LeetCode #145 Binary Tree Postorder Traversal
Problem
Given a binary tree, return the postorder traversal of its nodes’ values.
Example:
Input: [1,null,2,3]
1
\
2
/
3Output: [3,2,1]
Follow up: Recursive solution is trivial, could you do it iteratively?
Solution — Recursion
As problem describes, it’s trivial.
Complexity
It’s trivial that time complexity will be O(n) which n denotes to counts of node of this tree.
For space complexity, because we need h calls for reaching leaves if h denotes to path length of the longest path in this tree. Hence, space complexity is O(h). Or you can say O(logn) because h is bounded by logn.
Solution — Iteration
It’s not easy if we’d like to traverse with postorder iteratively. However, by following concepts we can achieve it:
- From root, put possible right child and root into a stack, and go down to left child as new root until root be null.
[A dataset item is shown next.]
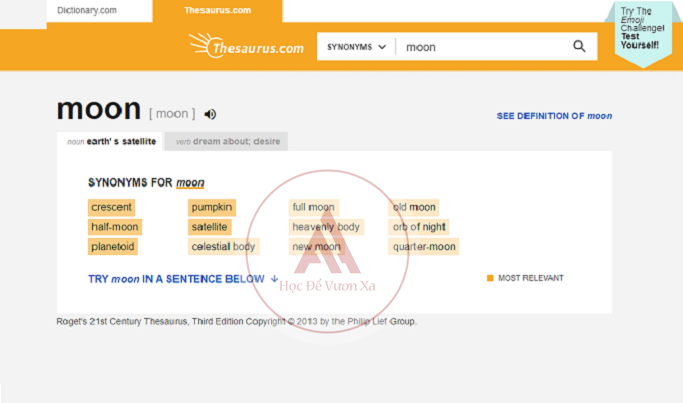Image resolution: width=683 pixels, height=403 pixels.
Task: Select the noun earth's satellite tab
Action: pyautogui.click(x=111, y=142)
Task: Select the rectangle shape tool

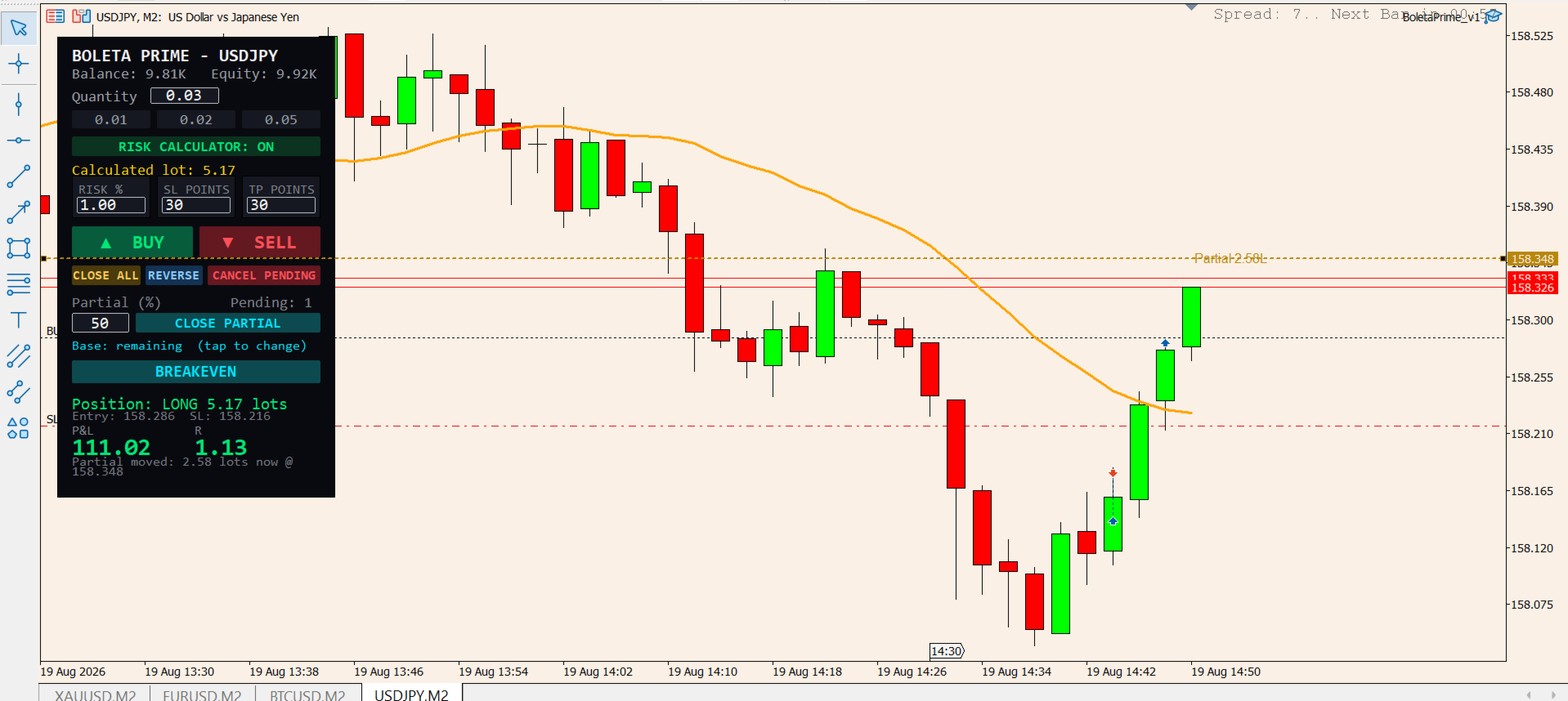Action: tap(19, 248)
- Pop an element from stack. If we found that its right child haven’t been handled, handle its right child first by popping right child out and pushing this element back. Or, print value of current element.
- Repeat 1 and 2 until no element should be handled.
Complexity
For each node, it may be at most push/pop twice in entire processing. Hence the time complexity is O(2n) = O(n). And because the stack should have ability to save the longest path from root to leaves of this tree. It’s space complexity is O(h) (or O(logn)) if h denotes to count of nodes if that longest path.